読解用抜粋:
********
ペプチド合成法は固相合成法に先立って、液相法においてその方法論が確立された。ペプチド固相合成法はロバート・メリフィールドが研究の先駆けとなっている。例えばアミノ酸N端をカーバメートで保護するのはアミノ酸のラセミ化を防止する為であり、液相法で確立された手法である。またカルボキシル基の活性化の試薬もその大元は液相法で開発された試薬である。

固相合成法では特に、各ステップで高収率で目的物を得る事が必須である。例えば各ステップで99%の収率だった場合、26個のアミノ酸が結合したペプチドの最終的な収率は77%である。一方各ステップで95%の収率だった場合、同じものを合成したときの最終的な収率は25%である。

特に各段階の作りそこないは次の段階でも反応するのでペプチド鎖が短い多様なペプチドから目的のペプチドを精製することはきわめて困難である。液相法においては各段階でペプチド鎖を精製することでこの問題を回避するが、最終段階で担体からペプチドを切り出す固相合成法では原理的に各段階で精製することができない。このため各段階でかなりの過剰量(2~10倍)のアミノ酸を用い、またカップリングに用いるアミノ酸自体も特徴的な修飾がされることにより非常に最適化されている。また、通常は未反応のN端の存在を指示薬や機器分析で検出して、未反応のN端がなくなるまで同じアミノ酸でペプチド化を行うことで各段の収率をほぼ100%まで進行させる。

液相法ではペプチド鎖が長くなると反応点である末端が減少すること、水素結合により折りたたまれたり重積したりすることで反応点が内部に引き込まれるなどの原因により十数~数十残基より長いペプチドは合成は困難であった。液相法に比べ固相法では次の要因により反応が有利に進行する。

  1. 担体を濯ぐだけで原料アミノ酸や縮合試剤を除去できるので大過剰の試薬を用いることで、反応点の減少の影響を補うことができる。
  2. 高分子ゲルの中では合成中のペプチド鎖はポリスチレン鎖に隔てられることで折りたたみや重積が起こりにくくなっている。

とは言え、固相法においても70~100個を超えるペプチド鎖を合成することは困難であり、典型的なペプチド及びタンパク質はその上限を超える。このため長いペプチド鎖は、ネイティブケミカルライゲーション法を用いて、2つのペプチド鎖を結合させる事により高収率で合成される。

またペプチド合成の難しさは配列にも依存する。例えば典型的なアミロイドペプチドやアミロイドタンパク質は反復配列が多くて重積しやすく、合成が難しい。
********
[コレクションから抜粋した行]
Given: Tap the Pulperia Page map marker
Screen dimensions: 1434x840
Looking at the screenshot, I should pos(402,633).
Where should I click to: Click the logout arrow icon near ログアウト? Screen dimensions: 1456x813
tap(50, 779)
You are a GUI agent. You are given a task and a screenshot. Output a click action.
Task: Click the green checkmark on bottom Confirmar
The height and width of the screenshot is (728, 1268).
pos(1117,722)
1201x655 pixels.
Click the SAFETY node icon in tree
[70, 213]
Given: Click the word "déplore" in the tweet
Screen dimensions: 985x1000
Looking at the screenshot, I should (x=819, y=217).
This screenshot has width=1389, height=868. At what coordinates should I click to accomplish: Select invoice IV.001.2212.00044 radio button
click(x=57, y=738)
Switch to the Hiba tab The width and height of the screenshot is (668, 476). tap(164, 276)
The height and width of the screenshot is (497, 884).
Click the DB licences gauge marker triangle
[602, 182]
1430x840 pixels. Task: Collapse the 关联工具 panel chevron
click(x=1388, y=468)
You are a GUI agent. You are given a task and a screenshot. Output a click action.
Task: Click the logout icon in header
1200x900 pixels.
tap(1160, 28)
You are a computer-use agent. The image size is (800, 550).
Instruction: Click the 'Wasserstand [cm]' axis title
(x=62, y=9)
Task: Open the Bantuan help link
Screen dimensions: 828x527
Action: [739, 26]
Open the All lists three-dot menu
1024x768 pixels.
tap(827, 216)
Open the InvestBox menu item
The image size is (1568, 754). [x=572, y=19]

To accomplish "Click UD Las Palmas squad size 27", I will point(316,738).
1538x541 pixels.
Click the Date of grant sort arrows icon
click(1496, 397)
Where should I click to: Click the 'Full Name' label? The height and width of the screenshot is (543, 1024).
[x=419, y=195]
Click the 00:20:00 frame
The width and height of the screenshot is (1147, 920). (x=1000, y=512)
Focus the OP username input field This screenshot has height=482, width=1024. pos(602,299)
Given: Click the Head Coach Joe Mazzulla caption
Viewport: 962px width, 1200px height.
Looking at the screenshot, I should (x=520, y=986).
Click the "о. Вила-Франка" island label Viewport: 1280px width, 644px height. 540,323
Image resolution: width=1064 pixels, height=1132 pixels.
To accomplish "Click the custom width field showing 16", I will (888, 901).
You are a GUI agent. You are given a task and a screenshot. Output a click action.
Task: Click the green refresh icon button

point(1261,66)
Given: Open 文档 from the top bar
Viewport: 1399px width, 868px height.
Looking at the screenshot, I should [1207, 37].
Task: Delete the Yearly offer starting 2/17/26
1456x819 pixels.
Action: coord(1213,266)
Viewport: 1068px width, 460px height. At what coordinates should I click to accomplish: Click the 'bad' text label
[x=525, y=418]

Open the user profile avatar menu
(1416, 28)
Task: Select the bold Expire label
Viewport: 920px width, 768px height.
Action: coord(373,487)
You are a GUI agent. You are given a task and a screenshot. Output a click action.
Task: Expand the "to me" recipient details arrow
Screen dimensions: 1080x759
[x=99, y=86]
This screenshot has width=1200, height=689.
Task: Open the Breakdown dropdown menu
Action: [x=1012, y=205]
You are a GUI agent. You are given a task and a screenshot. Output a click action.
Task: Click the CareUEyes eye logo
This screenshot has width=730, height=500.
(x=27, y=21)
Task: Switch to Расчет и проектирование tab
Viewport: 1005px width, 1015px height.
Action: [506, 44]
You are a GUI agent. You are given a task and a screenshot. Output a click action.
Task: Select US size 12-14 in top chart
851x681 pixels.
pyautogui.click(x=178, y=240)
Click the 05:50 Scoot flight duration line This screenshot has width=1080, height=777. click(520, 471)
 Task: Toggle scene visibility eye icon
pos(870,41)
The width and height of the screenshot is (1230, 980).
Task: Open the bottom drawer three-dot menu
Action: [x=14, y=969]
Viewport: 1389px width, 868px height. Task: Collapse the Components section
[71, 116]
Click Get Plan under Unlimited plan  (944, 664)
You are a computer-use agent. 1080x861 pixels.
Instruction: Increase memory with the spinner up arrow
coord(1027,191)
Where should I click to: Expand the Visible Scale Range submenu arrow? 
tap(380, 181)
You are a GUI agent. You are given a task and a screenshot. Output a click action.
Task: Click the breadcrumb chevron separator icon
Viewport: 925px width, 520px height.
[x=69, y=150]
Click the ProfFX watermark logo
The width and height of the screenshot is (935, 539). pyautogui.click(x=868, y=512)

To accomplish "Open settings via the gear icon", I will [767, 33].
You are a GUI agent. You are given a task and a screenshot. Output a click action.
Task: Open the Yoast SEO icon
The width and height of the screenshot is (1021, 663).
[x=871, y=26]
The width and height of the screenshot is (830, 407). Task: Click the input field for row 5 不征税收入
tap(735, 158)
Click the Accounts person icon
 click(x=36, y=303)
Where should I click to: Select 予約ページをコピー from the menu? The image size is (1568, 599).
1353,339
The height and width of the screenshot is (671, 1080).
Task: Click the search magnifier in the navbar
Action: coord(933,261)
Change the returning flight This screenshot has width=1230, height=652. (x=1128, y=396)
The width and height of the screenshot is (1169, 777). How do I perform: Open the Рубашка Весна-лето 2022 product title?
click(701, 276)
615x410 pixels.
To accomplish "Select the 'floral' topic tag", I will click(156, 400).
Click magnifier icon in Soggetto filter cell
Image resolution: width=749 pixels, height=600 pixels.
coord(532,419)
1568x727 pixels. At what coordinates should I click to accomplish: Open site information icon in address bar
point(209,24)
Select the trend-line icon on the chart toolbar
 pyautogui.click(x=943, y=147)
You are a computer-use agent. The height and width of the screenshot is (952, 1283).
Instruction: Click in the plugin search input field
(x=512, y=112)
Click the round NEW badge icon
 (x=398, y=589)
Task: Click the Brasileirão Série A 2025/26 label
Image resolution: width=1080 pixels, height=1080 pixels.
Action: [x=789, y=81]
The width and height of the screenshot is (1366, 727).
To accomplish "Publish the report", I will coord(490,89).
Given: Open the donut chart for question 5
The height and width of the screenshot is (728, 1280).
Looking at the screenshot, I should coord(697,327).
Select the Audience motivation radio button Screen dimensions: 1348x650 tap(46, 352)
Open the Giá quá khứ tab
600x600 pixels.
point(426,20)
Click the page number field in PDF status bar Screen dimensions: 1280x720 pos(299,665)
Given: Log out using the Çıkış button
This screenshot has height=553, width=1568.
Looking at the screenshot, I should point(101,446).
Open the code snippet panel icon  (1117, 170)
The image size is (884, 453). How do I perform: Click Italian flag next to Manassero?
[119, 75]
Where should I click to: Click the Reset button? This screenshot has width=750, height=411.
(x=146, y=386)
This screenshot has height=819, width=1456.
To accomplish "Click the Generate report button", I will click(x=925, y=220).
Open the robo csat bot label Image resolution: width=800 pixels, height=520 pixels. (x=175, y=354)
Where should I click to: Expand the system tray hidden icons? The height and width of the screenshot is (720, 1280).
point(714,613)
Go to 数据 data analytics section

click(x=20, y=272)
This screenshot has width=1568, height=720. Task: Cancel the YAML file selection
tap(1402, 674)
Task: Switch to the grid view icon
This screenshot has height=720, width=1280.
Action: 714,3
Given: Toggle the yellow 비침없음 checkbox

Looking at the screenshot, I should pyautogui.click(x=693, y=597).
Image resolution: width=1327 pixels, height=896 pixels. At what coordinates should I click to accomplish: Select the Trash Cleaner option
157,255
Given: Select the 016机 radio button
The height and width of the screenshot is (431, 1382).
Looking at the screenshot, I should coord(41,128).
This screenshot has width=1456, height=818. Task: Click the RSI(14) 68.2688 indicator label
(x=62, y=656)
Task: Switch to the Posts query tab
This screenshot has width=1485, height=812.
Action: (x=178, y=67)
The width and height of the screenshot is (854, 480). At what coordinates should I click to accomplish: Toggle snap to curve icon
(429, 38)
********
短い課題 1:
ペプチド合成についての抜粋によると、各ステップの収率が95%のとき、26個のアミノ酸が結合したペプチドの最終的な収率は何%ですか。
短い課題 2:
ペプチド合成についての抜粋を、最後の文の後から書き進めてください。
これらの行は、ペプチド合成についての抜粋とは別の資料です。

記述回答 1:
最終的な収率は25%です。

記述回答 2:
合成手順[編集]

リボソーム上でのタンパク質合成とは異なり、ペプチド合成法ではC末端側からN末端側へ向かって合成が進められる。したがって、C末端アミノ酸を担体ポスチレンに固定して合成が開始される。液相法であれ固相法であれ、無保護アミノ酸を使ってペプチド合成をすることはできない。それは無保護アミノ酸が自己縮合してジケトピペラジン体になったり、オリゴマーが生成してからペプチドと反応したりするからである。ペプチド合成においては、アミノ基の保護としてFmoc基Boc基がよく使用される。またアミド結合形成反応には、以前はHOBt(1-ヒドロキシベンゾトリアゾール)とDCC(N,N'-ジシクロヘキシルカルボジイミド)の組み合わせが使用されることが多かったが、副生成物の除去が難しいため近年ではジイソプロピルカルボジイミド(DIC)を用いることが多い。他にも数多くの優秀な縮合剤が開発されており、目的によって使い分けが可能である。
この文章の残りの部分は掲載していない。